- [PROBLEM STATEMENT]:
Look at the entries below and restate word for word the lines from the first through the one that has "Task: Toggle the 全选/全部取消 checkbox".

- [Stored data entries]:
········
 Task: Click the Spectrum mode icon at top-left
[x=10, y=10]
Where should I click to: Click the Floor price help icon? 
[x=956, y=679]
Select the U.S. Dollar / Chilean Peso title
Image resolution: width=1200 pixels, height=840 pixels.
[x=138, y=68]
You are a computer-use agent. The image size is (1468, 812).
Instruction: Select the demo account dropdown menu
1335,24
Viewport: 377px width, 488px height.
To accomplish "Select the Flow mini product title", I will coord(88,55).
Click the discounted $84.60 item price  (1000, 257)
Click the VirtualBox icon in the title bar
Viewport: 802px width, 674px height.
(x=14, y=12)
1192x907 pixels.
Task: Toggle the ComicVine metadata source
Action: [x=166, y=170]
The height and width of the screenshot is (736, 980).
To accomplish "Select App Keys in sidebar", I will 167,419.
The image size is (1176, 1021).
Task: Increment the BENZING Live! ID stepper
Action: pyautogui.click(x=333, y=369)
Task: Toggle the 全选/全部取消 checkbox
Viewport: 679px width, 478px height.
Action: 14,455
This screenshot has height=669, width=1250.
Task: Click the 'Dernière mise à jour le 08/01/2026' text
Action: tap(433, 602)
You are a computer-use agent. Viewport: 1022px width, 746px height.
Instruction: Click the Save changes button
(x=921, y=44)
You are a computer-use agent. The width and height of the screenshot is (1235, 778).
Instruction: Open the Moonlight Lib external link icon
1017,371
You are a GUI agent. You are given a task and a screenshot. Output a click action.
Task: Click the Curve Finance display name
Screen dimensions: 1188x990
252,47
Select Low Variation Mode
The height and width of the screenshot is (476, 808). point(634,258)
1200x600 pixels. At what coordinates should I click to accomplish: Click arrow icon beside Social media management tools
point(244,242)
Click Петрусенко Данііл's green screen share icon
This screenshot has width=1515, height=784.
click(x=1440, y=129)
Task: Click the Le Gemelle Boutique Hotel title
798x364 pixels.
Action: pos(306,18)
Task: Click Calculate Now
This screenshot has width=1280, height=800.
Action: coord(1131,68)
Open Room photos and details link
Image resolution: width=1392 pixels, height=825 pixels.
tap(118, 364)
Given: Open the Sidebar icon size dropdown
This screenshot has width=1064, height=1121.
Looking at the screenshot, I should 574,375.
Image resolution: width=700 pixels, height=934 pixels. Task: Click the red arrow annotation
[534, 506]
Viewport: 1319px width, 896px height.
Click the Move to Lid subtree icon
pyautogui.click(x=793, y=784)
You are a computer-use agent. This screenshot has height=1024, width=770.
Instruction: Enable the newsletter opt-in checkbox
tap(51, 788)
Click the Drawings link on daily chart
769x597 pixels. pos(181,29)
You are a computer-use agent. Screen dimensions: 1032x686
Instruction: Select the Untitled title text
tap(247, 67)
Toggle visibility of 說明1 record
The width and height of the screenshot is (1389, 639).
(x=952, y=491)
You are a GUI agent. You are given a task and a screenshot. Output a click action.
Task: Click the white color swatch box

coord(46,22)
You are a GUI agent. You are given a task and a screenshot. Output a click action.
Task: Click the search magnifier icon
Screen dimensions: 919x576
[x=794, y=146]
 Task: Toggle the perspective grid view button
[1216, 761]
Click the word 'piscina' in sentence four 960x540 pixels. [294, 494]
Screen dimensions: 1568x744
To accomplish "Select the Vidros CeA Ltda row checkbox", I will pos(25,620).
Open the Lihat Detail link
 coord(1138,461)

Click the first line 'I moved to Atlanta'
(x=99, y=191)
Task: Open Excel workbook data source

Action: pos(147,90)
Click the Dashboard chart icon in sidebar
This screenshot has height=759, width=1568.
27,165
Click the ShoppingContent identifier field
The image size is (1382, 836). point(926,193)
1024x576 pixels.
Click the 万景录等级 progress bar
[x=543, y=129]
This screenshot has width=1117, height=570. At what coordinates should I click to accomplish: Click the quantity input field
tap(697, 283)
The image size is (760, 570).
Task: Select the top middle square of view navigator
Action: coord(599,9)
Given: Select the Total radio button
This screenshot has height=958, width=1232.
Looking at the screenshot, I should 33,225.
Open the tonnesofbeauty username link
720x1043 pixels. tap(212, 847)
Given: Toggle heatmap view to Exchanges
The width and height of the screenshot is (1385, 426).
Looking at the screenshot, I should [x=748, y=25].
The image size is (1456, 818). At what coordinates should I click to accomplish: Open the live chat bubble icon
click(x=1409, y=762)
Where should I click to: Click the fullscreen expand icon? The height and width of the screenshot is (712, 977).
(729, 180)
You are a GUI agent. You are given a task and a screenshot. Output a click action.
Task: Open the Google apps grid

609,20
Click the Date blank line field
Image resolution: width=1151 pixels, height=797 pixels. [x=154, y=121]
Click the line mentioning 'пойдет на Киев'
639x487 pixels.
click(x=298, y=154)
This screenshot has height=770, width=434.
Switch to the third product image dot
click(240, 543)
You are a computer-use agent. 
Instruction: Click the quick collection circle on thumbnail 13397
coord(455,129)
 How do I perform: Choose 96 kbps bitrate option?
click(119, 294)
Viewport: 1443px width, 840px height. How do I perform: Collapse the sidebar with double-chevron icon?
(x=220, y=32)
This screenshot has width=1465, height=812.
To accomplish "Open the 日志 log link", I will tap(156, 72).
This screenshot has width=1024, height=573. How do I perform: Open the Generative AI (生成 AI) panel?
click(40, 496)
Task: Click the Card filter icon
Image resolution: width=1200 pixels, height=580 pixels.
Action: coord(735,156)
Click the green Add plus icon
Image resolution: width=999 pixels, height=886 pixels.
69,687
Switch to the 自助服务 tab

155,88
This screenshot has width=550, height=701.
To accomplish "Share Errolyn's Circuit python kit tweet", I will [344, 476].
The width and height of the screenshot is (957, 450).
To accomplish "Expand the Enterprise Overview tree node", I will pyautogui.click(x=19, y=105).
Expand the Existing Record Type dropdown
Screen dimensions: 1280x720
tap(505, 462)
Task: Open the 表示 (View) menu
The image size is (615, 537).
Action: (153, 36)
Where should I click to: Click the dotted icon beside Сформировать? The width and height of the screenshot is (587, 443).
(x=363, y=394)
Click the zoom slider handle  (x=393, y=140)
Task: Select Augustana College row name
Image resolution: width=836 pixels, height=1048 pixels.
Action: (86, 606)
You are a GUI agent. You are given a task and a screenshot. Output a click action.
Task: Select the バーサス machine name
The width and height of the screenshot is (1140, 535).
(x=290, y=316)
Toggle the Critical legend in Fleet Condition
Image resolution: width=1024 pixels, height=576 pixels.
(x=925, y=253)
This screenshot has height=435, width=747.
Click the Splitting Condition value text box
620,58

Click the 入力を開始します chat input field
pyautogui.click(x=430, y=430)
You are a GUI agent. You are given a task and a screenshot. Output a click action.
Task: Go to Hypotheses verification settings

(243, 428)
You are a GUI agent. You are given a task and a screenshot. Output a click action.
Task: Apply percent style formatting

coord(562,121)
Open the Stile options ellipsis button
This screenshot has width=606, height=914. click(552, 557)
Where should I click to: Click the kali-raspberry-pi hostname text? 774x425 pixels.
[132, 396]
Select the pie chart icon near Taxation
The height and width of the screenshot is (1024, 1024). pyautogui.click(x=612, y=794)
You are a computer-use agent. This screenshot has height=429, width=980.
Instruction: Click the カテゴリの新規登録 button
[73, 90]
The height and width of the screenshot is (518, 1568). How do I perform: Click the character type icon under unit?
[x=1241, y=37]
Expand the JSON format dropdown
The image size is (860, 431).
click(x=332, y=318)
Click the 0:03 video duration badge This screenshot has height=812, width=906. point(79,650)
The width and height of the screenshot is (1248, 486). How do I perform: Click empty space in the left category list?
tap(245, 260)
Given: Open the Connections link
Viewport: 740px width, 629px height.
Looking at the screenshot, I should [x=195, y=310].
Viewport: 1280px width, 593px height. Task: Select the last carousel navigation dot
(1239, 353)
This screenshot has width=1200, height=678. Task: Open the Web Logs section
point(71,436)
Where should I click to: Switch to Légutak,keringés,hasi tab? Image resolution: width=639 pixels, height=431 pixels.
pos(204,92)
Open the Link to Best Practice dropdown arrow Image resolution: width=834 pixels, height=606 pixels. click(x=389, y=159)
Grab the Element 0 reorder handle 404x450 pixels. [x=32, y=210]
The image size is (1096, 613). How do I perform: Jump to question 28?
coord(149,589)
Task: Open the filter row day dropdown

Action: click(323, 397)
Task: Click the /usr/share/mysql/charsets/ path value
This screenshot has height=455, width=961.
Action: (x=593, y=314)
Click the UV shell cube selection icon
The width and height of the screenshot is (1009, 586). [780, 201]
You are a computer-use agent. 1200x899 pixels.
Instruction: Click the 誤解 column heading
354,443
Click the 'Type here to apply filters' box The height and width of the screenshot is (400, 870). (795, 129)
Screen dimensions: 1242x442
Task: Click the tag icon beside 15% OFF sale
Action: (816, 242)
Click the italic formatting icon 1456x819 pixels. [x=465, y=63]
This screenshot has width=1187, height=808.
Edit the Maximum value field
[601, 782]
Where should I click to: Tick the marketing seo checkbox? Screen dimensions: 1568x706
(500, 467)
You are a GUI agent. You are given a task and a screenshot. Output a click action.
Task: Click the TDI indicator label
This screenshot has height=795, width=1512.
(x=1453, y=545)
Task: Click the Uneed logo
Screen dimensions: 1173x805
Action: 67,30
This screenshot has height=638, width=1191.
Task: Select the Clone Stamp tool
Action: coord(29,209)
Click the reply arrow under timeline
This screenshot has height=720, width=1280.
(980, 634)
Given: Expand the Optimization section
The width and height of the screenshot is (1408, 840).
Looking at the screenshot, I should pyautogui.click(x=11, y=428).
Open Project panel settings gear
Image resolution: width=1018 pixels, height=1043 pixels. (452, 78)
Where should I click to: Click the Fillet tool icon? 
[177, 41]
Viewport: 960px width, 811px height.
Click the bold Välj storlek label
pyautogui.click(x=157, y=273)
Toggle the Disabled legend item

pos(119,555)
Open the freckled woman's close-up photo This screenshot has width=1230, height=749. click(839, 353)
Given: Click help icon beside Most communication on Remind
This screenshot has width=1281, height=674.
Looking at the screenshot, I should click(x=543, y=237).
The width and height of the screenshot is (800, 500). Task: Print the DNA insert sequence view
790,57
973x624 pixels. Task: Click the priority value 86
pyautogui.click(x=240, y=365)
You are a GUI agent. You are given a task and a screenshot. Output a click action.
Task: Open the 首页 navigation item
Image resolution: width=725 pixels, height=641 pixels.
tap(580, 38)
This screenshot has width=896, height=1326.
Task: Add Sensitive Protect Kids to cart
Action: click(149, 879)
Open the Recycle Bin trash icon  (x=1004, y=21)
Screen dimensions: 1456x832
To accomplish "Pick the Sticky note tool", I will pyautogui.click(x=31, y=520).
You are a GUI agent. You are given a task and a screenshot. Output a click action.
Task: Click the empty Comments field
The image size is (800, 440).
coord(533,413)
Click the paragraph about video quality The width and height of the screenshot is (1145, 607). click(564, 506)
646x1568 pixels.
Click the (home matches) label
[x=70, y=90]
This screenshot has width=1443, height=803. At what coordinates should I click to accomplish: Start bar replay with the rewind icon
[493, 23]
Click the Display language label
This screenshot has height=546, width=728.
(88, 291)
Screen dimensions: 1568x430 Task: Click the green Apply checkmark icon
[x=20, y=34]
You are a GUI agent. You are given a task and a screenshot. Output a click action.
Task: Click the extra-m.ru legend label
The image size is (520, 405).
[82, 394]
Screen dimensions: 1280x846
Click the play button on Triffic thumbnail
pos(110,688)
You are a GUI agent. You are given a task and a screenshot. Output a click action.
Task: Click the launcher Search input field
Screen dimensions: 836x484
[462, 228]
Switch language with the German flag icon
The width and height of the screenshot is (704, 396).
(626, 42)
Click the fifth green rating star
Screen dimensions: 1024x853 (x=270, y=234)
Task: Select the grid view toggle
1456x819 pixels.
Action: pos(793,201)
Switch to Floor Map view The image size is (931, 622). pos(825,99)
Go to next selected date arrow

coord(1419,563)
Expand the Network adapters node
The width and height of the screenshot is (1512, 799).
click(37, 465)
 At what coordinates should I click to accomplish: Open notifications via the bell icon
········
- [RESPONSE AREA]:
 Task: Click the Spectrum mode icon at top-left
[x=10, y=10]
Where should I click to: Click the Floor price help icon? 
[x=956, y=679]
Select the U.S. Dollar / Chilean Peso title
Image resolution: width=1200 pixels, height=840 pixels.
[x=138, y=68]
You are a computer-use agent. The image size is (1468, 812).
Instruction: Select the demo account dropdown menu
1335,24
Viewport: 377px width, 488px height.
To accomplish "Select the Flow mini product title", I will coord(88,55).
Click the discounted $84.60 item price  (1000, 257)
Click the VirtualBox icon in the title bar
Viewport: 802px width, 674px height.
(x=14, y=12)
1192x907 pixels.
Task: Toggle the ComicVine metadata source
Action: [x=166, y=170]
The height and width of the screenshot is (736, 980).
To accomplish "Select App Keys in sidebar", I will 167,419.
The image size is (1176, 1021).
Task: Increment the BENZING Live! ID stepper
Action: pyautogui.click(x=333, y=369)
Task: Toggle the 全选/全部取消 checkbox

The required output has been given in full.